His defense was that the oath ceremony was a hoax and that he was forced by Speight and his gunmen to participate.

He said he was not free to leave the besieged parliament then, and he did try to convince the hostage takers not to harm Mr Chaudhry and the other hostages.

"I agree with the decision of the assessors and I therefore acquit you," High Court Judge Nazhat Shameem told Leweniqila who was amongst the six in the dock.

"You may stand down." Leweniqila's lawyer, Davnesh Sharma consequently asked that be excused.

The five-member assessors or jury's decision was not unanimous. Whilst all gave Leweniqila a not-guilty verdict, all but one gave the rest of the five a guilty verdict. The dissenter gave a not guilty to all six, but Judge Shameem disregarded this saying she will be guided by the majority decision of the assessors.

State lawyer New South Wales QC Mark Tedeschi submitted that the sentences to be dished out should be in the range of the most serious offence, noting that the maximum penalty of taking an unlawful oath is life.

"The accused in committing the offence allied themselves to the coup leader who had the day before topple the head of a lawfully elected government."

"They also gave George Speight more weight, enabling him to portray that he had formed a viable and alternate government that is ready to take over the role of the one he had ousted.

"This action struck at the core of the democratic system of government this country has enjoyed over the most part of its existence."
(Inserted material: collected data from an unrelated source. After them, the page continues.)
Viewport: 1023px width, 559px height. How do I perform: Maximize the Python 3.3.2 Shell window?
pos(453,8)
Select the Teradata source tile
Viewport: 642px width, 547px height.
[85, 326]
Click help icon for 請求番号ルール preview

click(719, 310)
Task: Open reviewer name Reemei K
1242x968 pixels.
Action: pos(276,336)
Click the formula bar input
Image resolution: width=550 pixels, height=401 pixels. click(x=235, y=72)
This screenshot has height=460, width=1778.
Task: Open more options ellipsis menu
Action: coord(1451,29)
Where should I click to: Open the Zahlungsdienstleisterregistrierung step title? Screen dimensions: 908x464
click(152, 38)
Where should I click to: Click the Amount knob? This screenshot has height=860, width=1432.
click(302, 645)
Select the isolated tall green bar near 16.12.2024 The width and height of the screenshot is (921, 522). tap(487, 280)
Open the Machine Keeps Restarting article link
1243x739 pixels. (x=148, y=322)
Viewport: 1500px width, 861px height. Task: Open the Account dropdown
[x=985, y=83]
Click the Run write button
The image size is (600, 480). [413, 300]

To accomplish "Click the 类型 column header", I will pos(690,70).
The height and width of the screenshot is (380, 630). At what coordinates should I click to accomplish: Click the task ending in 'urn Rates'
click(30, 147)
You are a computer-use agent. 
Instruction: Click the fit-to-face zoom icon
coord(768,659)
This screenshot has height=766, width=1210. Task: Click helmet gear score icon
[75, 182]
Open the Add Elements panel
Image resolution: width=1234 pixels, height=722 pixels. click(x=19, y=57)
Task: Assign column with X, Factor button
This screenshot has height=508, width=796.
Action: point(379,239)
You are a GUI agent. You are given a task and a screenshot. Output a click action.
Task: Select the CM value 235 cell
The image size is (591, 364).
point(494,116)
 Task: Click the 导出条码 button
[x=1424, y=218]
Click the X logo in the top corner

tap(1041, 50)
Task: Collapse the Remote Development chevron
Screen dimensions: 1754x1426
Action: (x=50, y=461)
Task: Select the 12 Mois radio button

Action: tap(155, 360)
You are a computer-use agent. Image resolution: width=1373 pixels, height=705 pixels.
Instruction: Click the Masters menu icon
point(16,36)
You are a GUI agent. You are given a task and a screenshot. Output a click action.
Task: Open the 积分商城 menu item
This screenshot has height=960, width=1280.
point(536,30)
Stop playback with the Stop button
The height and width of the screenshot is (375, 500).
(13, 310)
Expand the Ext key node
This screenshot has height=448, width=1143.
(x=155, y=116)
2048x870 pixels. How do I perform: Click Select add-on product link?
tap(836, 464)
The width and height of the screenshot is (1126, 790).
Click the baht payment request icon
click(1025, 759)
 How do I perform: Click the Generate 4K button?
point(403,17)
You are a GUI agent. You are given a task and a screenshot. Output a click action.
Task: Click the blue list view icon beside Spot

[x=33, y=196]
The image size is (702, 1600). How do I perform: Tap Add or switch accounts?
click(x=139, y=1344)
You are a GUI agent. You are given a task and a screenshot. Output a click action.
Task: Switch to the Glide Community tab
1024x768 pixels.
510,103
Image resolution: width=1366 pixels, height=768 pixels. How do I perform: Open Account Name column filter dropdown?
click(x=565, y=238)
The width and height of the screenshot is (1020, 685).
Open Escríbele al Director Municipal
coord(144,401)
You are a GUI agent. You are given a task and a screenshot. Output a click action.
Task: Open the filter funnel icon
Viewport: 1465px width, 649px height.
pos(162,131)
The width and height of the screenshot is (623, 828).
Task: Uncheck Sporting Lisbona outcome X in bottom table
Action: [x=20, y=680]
"The coup destroyed the image of Fiji internationally, and saw the collapse of its tourism industry and the flight in foreign exchange."

"I further submit that none of the convicted had manifested contrition or remorse."

Seniloli's lawyer Mehboob Raza asked that sentencing be postponed to Monday as his client needed to attend Friday's funeral of the widow of the man he attempted to replace during the 2000 coup, Ratu Mara.

"You must realise that your client will be remanded after this. He's not going home," Judge Shameem told Raza.

The judge went onto to set sentencing at 8.30 tomorrow morning.

A crowd of about 200 mainly government office workers working beside the concrete court building gathered outside to watch Seniloli and his group boarded the bright red police bus for Suva Gaol, a kilometre away. A few women, relatives of the convicted, cried openly.

Security was tight inside and outside the court building with police officers, unarmed and some in civilian clothing posted in large numbers. Police also mounted security checkpoints in the capital's main thoroughfares.